>> START PROVIDED DATA
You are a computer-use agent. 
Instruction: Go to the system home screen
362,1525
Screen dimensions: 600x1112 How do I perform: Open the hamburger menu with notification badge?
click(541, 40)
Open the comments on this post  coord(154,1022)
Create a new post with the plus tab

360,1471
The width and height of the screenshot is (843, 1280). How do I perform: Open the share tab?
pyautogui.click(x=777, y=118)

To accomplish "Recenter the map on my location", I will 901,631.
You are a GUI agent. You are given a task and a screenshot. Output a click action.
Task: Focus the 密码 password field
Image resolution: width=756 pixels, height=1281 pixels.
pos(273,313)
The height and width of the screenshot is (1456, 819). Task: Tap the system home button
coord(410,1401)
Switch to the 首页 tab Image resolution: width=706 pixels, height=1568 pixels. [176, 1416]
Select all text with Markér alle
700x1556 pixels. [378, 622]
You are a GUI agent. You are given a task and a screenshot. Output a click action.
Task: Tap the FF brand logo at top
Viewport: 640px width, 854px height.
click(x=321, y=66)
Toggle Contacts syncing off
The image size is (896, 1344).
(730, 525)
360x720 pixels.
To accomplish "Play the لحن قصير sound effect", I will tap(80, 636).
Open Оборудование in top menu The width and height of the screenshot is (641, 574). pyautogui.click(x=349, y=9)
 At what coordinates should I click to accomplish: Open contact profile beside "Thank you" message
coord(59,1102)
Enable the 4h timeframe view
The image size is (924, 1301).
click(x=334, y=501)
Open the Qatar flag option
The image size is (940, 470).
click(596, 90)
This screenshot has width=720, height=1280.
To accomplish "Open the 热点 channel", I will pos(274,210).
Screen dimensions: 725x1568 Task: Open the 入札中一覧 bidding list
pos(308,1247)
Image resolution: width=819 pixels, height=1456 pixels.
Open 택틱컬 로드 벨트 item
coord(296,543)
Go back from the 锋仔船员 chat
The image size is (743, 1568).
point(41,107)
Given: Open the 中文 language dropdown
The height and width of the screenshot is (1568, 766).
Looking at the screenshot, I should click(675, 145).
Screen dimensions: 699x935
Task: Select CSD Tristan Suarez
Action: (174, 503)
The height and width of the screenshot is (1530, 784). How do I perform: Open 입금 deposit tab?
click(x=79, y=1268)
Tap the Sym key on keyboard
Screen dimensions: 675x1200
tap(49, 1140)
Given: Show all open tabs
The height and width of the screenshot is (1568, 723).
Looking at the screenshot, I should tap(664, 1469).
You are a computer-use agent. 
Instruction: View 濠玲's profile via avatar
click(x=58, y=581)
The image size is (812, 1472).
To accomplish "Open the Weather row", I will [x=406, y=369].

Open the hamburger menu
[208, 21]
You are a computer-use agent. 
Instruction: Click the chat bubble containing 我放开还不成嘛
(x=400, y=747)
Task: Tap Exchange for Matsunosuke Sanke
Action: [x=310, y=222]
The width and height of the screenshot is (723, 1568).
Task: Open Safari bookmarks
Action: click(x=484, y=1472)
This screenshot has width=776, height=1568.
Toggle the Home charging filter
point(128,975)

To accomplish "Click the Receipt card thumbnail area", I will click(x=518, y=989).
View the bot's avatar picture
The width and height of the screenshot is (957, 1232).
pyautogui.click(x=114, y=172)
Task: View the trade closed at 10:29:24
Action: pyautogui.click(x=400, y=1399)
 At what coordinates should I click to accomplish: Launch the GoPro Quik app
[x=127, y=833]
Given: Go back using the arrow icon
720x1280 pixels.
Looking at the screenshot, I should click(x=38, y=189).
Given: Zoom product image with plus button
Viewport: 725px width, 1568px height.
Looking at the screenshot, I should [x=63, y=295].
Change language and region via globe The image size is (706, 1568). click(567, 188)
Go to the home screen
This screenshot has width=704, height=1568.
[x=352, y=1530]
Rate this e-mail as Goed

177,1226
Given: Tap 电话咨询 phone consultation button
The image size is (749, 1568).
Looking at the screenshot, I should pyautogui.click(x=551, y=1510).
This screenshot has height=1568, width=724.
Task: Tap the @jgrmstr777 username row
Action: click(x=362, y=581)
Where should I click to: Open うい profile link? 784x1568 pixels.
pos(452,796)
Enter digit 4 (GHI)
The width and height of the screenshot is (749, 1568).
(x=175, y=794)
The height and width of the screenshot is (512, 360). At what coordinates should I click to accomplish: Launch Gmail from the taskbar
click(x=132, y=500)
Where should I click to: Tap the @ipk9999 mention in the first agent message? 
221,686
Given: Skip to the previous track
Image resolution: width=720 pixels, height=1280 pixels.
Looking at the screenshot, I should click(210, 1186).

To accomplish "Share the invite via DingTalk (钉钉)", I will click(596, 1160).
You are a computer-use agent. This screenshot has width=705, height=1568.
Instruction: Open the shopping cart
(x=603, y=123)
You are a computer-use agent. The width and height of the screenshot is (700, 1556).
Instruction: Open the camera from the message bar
>> END PROVIDED DATA
Rewrite the listing above, substituting "desktop assistant" for every "computer-use agent" and leaving everything else unchanged.

You are a desktop assistant. 
Instruction: Go to the system home screen
362,1525
Screen dimensions: 600x1112 How do I perform: Open the hamburger menu with notification badge?
click(541, 40)
Open the comments on this post  coord(154,1022)
Create a new post with the plus tab

360,1471
The width and height of the screenshot is (843, 1280). How do I perform: Open the share tab?
pyautogui.click(x=777, y=118)

To accomplish "Recenter the map on my location", I will 901,631.
You are a GUI agent. You are given a task and a screenshot. Output a click action.
Task: Focus the 密码 password field
Image resolution: width=756 pixels, height=1281 pixels.
pos(273,313)
The height and width of the screenshot is (1456, 819). Task: Tap the system home button
coord(410,1401)
Switch to the 首页 tab Image resolution: width=706 pixels, height=1568 pixels. [176, 1416]
Select all text with Markér alle
700x1556 pixels. [378, 622]
You are a GUI agent. You are given a task and a screenshot. Output a click action.
Task: Tap the FF brand logo at top
Viewport: 640px width, 854px height.
click(x=321, y=66)
Toggle Contacts syncing off
The image size is (896, 1344).
(730, 525)
360x720 pixels.
To accomplish "Play the لحن قصير sound effect", I will tap(80, 636).
Open Оборудование in top menu The width and height of the screenshot is (641, 574). pyautogui.click(x=349, y=9)
 At what coordinates should I click to accomplish: Open contact profile beside "Thank you" message
coord(59,1102)
Enable the 4h timeframe view
The image size is (924, 1301).
click(x=334, y=501)
Open the Qatar flag option
The image size is (940, 470).
click(596, 90)
This screenshot has width=720, height=1280.
To accomplish "Open the 热点 channel", I will pos(274,210).
Screen dimensions: 725x1568 Task: Open the 入札中一覧 bidding list
pos(308,1247)
Image resolution: width=819 pixels, height=1456 pixels.
Open 택틱컬 로드 벨트 item
coord(296,543)
Go back from the 锋仔船员 chat
The image size is (743, 1568).
point(41,107)
Given: Open the 中文 language dropdown
The height and width of the screenshot is (1568, 766).
Looking at the screenshot, I should click(675, 145).
Screen dimensions: 699x935
Task: Select CSD Tristan Suarez
Action: (174, 503)
The height and width of the screenshot is (1530, 784). How do I perform: Open 입금 deposit tab?
click(x=79, y=1268)
Tap the Sym key on keyboard
Screen dimensions: 675x1200
tap(49, 1140)
Given: Show all open tabs
The height and width of the screenshot is (1568, 723).
Looking at the screenshot, I should tap(664, 1469).
You are a desktop assistant. 
Instruction: View 濠玲's profile via avatar
click(x=58, y=581)
The image size is (812, 1472).
To accomplish "Open the Weather row", I will [x=406, y=369].

Open the hamburger menu
[208, 21]
You are a desktop assistant. 
Instruction: Click the chat bubble containing 我放开还不成嘛
(x=400, y=747)
Task: Tap Exchange for Matsunosuke Sanke
Action: [x=310, y=222]
The width and height of the screenshot is (723, 1568).
Task: Open Safari bookmarks
Action: click(x=484, y=1472)
This screenshot has width=776, height=1568.
Toggle the Home charging filter
point(128,975)

To accomplish "Click the Receipt card thumbnail area", I will click(x=518, y=989).
View the bot's avatar picture
The width and height of the screenshot is (957, 1232).
pyautogui.click(x=114, y=172)
Task: View the trade closed at 10:29:24
Action: pyautogui.click(x=400, y=1399)
 At what coordinates should I click to accomplish: Launch the GoPro Quik app
[x=127, y=833]
Given: Go back using the arrow icon
720x1280 pixels.
Looking at the screenshot, I should click(x=38, y=189).
Given: Zoom product image with plus button
Viewport: 725px width, 1568px height.
Looking at the screenshot, I should [x=63, y=295].
Change language and region via globe The image size is (706, 1568). click(567, 188)
Go to the home screen
This screenshot has width=704, height=1568.
[x=352, y=1530]
Rate this e-mail as Goed

177,1226
Given: Tap 电话咨询 phone consultation button
The image size is (749, 1568).
Looking at the screenshot, I should pyautogui.click(x=551, y=1510).
This screenshot has height=1568, width=724.
Task: Tap the @jgrmstr777 username row
Action: click(x=362, y=581)
Where should I click to: Open うい profile link? 784x1568 pixels.
pos(452,796)
Enter digit 4 (GHI)
The width and height of the screenshot is (749, 1568).
(x=175, y=794)
The height and width of the screenshot is (512, 360). At what coordinates should I click to accomplish: Launch Gmail from the taskbar
click(x=132, y=500)
Where should I click to: Tap the @ipk9999 mention in the first agent message? 
221,686
Given: Skip to the previous track
Image resolution: width=720 pixels, height=1280 pixels.
Looking at the screenshot, I should click(210, 1186).

To accomplish "Share the invite via DingTalk (钉钉)", I will click(596, 1160).
You are a desktop assistant. This screenshot has width=705, height=1568.
Instruction: Open the shopping cart
(x=603, y=123)
You are a desktop assistant. The width and height of the screenshot is (700, 1556).
Instruction: Open the camera from the message bar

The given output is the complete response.